Dataset entries =>
===============
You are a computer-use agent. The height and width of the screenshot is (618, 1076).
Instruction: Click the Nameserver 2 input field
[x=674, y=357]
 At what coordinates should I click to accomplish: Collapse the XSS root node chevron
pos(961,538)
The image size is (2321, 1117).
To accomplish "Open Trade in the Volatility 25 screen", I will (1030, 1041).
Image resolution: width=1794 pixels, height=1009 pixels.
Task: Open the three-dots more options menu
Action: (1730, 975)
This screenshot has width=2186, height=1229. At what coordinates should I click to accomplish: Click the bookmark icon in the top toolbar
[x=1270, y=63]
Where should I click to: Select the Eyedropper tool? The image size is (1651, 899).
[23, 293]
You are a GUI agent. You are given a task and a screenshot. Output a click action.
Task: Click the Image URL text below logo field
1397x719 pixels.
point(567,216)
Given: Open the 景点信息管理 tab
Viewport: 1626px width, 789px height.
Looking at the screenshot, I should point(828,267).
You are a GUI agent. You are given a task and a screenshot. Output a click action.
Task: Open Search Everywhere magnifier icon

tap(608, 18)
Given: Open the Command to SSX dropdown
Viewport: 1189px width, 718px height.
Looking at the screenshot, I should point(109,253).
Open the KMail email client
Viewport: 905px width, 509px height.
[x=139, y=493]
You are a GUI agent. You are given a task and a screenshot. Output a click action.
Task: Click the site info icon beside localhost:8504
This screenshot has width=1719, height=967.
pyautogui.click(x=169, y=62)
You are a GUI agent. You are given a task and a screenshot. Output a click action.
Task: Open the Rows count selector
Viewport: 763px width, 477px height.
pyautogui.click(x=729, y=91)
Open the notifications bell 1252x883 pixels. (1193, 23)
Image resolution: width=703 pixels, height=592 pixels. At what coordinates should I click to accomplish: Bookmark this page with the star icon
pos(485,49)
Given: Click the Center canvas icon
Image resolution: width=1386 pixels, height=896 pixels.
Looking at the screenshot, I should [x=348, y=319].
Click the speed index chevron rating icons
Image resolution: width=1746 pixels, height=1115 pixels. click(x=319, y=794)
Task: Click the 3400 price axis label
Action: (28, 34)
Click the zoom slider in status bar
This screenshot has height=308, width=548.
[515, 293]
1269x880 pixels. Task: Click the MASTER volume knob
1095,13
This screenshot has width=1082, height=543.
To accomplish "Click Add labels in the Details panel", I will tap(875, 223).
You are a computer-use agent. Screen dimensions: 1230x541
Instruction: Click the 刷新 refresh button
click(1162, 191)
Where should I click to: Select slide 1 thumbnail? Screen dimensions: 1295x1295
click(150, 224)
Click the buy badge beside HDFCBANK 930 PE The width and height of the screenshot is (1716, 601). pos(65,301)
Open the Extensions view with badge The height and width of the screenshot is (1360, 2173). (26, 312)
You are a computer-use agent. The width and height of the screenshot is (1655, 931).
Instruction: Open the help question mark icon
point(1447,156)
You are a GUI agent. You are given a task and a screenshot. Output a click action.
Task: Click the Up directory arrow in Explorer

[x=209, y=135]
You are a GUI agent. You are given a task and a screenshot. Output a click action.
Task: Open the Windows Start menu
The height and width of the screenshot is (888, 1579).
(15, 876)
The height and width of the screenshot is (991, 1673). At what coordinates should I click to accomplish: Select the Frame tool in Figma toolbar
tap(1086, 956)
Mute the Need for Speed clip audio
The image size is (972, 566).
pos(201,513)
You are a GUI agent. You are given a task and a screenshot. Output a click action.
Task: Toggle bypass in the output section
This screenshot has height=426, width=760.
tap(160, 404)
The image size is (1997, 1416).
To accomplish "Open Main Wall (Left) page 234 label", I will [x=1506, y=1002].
===============
Problem to solve => Please write out the records above once more, exactly and completely.

Response to this task =>
You are a computer-use agent. The height and width of the screenshot is (618, 1076).
Instruction: Click the Nameserver 2 input field
[x=674, y=357]
 At what coordinates should I click to accomplish: Collapse the XSS root node chevron
pos(961,538)
The image size is (2321, 1117).
To accomplish "Open Trade in the Volatility 25 screen", I will (1030, 1041).
Image resolution: width=1794 pixels, height=1009 pixels.
Task: Open the three-dots more options menu
Action: (1730, 975)
This screenshot has width=2186, height=1229. At what coordinates should I click to accomplish: Click the bookmark icon in the top toolbar
[x=1270, y=63]
Where should I click to: Select the Eyedropper tool? The image size is (1651, 899).
[23, 293]
You are a GUI agent. You are given a task and a screenshot. Output a click action.
Task: Click the Image URL text below logo field
1397x719 pixels.
point(567,216)
Given: Open the 景点信息管理 tab
Viewport: 1626px width, 789px height.
Looking at the screenshot, I should point(828,267).
You are a GUI agent. You are given a task and a screenshot. Output a click action.
Task: Open Search Everywhere magnifier icon

tap(608, 18)
Given: Open the Command to SSX dropdown
Viewport: 1189px width, 718px height.
Looking at the screenshot, I should point(109,253).
Open the KMail email client
Viewport: 905px width, 509px height.
[x=139, y=493]
You are a GUI agent. You are given a task and a screenshot. Output a click action.
Task: Click the site info icon beside localhost:8504
This screenshot has width=1719, height=967.
pyautogui.click(x=169, y=62)
You are a GUI agent. You are given a task and a screenshot. Output a click action.
Task: Open the Rows count selector
Viewport: 763px width, 477px height.
pyautogui.click(x=729, y=91)
Open the notifications bell 1252x883 pixels. (1193, 23)
Image resolution: width=703 pixels, height=592 pixels. At what coordinates should I click to accomplish: Bookmark this page with the star icon
pos(485,49)
Given: Click the Center canvas icon
Image resolution: width=1386 pixels, height=896 pixels.
Looking at the screenshot, I should [x=348, y=319].
Click the speed index chevron rating icons
Image resolution: width=1746 pixels, height=1115 pixels. click(x=319, y=794)
Task: Click the 3400 price axis label
Action: (28, 34)
Click the zoom slider in status bar
This screenshot has height=308, width=548.
[515, 293]
1269x880 pixels. Task: Click the MASTER volume knob
1095,13
This screenshot has width=1082, height=543.
To accomplish "Click Add labels in the Details panel", I will tap(875, 223).
You are a computer-use agent. Screen dimensions: 1230x541
Instruction: Click the 刷新 refresh button
click(1162, 191)
Where should I click to: Select slide 1 thumbnail? Screen dimensions: 1295x1295
click(150, 224)
Click the buy badge beside HDFCBANK 930 PE The width and height of the screenshot is (1716, 601). pos(65,301)
Open the Extensions view with badge The height and width of the screenshot is (1360, 2173). (26, 312)
You are a computer-use agent. The width and height of the screenshot is (1655, 931).
Instruction: Open the help question mark icon
point(1447,156)
You are a GUI agent. You are given a task and a screenshot. Output a click action.
Task: Click the Up directory arrow in Explorer

[x=209, y=135]
You are a GUI agent. You are given a task and a screenshot. Output a click action.
Task: Open the Windows Start menu
The height and width of the screenshot is (888, 1579).
(15, 876)
The height and width of the screenshot is (991, 1673). At what coordinates should I click to accomplish: Select the Frame tool in Figma toolbar
tap(1086, 956)
Mute the Need for Speed clip audio
The image size is (972, 566).
pos(201,513)
You are a GUI agent. You are given a task and a screenshot. Output a click action.
Task: Toggle bypass in the output section
This screenshot has height=426, width=760.
tap(160, 404)
The image size is (1997, 1416).
To accomplish "Open Main Wall (Left) page 234 label", I will [x=1506, y=1002].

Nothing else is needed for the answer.